• [Assigned task]: In the records below, tally each line that contains the word "Zodiac" and give the total only.

• [Source material]:
"""
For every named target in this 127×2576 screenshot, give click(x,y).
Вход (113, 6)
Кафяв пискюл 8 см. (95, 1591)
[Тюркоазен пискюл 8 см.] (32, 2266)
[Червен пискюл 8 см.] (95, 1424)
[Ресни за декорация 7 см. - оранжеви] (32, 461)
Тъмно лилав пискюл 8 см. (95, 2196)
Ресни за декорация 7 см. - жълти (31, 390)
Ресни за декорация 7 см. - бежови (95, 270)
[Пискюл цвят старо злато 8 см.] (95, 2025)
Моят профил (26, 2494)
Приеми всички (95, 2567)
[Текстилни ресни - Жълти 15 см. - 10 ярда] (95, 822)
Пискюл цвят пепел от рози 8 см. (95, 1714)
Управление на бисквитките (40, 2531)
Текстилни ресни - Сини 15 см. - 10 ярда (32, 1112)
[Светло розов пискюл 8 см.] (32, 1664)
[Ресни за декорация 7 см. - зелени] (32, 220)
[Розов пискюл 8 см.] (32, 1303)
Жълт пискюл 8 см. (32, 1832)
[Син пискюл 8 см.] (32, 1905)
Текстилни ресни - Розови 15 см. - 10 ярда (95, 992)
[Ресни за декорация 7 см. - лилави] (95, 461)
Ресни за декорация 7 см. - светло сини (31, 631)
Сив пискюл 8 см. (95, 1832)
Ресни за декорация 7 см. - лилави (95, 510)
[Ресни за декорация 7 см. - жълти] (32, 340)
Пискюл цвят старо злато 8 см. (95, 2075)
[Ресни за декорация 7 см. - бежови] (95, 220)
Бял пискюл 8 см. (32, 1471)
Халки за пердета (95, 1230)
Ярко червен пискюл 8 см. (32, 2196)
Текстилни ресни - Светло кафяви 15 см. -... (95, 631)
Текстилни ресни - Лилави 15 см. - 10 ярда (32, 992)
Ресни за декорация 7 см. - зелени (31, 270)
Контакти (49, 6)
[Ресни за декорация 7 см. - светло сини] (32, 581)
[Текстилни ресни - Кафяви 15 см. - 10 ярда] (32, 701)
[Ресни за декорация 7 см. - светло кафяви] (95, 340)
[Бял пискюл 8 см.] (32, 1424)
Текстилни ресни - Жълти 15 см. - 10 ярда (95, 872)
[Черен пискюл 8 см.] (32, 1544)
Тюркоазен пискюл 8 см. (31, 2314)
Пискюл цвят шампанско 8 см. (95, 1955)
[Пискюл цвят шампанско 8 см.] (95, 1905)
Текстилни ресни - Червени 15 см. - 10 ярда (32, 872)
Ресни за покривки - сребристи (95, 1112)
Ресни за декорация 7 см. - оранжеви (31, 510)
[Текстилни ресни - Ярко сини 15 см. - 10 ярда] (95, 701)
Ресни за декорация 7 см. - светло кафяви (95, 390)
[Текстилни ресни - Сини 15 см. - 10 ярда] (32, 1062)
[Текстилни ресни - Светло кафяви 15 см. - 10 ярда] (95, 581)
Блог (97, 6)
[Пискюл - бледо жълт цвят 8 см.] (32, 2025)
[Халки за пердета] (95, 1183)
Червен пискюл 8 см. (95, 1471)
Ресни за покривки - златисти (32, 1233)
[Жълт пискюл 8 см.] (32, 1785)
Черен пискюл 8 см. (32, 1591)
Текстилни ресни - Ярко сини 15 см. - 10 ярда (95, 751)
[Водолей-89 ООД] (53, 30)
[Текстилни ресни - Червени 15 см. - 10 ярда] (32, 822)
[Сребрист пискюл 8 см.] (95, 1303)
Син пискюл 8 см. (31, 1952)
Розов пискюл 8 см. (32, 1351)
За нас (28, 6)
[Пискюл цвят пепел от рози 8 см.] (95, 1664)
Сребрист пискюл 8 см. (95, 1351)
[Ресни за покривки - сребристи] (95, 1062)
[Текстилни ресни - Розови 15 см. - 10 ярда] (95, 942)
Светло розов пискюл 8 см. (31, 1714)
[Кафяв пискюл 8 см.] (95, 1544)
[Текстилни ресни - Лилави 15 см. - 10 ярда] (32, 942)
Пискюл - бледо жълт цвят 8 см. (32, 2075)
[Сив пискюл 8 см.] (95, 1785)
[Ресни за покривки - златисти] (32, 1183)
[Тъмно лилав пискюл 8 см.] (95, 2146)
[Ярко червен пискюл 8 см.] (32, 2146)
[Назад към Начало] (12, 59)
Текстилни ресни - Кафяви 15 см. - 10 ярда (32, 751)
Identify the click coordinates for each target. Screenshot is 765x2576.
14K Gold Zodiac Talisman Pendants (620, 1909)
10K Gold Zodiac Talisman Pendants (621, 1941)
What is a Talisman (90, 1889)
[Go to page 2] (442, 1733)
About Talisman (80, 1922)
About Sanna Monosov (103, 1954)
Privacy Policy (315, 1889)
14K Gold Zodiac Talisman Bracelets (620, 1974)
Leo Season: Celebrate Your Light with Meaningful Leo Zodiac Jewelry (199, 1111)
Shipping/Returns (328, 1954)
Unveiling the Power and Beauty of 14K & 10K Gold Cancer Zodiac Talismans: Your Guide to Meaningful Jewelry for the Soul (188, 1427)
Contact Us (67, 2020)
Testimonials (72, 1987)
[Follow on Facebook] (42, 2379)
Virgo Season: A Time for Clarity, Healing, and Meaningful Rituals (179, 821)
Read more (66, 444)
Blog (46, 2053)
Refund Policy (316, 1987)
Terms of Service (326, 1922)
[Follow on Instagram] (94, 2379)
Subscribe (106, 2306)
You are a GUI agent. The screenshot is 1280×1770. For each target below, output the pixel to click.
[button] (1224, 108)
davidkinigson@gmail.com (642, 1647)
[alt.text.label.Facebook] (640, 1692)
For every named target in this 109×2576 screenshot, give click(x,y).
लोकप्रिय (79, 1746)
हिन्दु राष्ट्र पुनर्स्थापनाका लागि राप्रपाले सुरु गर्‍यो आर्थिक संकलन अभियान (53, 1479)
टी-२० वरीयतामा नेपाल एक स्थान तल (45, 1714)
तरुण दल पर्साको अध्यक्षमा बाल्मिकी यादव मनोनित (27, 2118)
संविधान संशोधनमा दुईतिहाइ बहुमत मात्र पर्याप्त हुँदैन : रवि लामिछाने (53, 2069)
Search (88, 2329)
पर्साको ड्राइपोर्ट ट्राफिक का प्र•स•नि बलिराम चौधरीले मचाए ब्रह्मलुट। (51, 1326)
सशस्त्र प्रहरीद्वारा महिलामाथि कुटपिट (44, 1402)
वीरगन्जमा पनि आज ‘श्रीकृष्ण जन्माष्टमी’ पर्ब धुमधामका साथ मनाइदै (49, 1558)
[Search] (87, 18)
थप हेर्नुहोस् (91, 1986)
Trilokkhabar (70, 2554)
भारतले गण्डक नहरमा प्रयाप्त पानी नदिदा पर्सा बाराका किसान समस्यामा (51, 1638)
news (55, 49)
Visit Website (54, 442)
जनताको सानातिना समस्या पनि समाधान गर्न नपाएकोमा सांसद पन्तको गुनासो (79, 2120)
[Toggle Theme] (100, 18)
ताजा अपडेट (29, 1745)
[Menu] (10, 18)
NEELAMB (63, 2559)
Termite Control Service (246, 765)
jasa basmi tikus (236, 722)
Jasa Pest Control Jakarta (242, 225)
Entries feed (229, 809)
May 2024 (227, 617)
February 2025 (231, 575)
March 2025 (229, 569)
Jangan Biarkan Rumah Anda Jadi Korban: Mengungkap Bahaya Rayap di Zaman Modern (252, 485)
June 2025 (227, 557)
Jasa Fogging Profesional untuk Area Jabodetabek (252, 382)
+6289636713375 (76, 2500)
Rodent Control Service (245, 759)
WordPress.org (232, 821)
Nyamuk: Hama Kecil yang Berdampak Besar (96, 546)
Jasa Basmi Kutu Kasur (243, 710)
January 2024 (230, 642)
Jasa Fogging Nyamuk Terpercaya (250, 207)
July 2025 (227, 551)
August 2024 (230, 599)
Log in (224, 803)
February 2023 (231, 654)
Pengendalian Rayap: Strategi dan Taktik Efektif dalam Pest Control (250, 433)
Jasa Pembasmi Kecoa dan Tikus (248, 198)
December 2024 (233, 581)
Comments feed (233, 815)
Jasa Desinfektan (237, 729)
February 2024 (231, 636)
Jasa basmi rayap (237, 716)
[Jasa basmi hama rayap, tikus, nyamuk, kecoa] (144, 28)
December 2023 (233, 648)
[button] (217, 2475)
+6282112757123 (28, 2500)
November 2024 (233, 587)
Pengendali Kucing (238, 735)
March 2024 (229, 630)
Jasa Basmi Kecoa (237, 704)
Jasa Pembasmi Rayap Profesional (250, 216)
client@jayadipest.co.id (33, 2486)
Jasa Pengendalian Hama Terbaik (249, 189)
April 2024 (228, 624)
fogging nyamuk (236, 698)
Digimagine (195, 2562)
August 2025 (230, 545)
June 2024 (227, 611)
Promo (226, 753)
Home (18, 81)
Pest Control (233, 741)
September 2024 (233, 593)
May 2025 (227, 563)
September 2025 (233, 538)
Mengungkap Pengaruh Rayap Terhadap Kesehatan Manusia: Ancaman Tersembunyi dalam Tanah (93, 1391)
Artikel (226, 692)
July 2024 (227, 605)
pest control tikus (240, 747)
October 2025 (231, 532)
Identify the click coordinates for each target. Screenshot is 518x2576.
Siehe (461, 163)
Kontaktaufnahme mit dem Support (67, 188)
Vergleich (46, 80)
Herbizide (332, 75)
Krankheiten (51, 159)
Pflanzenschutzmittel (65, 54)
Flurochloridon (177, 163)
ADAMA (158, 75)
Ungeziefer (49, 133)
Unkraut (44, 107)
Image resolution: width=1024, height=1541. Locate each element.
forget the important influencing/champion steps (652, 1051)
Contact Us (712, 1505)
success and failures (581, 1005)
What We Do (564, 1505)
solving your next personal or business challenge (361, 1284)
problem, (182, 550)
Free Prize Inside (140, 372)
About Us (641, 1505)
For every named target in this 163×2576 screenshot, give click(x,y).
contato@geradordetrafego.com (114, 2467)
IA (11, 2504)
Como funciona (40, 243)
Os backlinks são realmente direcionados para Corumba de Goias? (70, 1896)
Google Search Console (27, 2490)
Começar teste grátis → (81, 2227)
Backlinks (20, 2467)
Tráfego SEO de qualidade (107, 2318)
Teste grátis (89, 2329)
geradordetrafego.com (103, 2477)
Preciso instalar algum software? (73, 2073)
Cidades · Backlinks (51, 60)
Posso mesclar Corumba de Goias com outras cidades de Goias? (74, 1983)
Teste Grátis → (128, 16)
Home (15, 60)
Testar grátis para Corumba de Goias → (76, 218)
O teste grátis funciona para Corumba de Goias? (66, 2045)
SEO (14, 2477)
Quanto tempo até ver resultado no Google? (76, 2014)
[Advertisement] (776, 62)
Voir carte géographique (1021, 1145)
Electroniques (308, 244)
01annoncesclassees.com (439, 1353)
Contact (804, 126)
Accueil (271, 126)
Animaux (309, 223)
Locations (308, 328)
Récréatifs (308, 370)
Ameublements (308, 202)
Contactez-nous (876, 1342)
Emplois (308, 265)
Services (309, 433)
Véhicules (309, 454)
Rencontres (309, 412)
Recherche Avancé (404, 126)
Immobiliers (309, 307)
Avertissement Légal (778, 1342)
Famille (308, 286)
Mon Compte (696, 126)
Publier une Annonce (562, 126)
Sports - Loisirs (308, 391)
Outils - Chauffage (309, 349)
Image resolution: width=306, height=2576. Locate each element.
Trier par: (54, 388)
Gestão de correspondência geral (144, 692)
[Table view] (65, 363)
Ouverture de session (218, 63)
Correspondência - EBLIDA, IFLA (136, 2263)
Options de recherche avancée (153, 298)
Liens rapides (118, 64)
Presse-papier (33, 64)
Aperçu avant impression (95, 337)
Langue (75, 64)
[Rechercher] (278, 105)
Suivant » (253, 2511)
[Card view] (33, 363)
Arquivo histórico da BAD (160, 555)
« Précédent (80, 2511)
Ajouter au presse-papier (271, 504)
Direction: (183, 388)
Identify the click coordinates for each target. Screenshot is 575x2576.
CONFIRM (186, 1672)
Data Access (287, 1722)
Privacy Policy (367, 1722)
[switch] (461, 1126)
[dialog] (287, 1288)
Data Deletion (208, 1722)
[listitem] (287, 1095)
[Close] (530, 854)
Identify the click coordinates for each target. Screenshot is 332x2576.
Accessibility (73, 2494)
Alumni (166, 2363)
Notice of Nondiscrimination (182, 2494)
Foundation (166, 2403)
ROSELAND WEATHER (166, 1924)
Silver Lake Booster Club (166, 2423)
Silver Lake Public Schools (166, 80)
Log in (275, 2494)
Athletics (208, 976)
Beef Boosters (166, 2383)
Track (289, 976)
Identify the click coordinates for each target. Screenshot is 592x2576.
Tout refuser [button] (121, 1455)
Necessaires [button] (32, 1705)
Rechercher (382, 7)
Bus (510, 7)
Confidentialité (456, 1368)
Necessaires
"""
• [Expected answer]: 5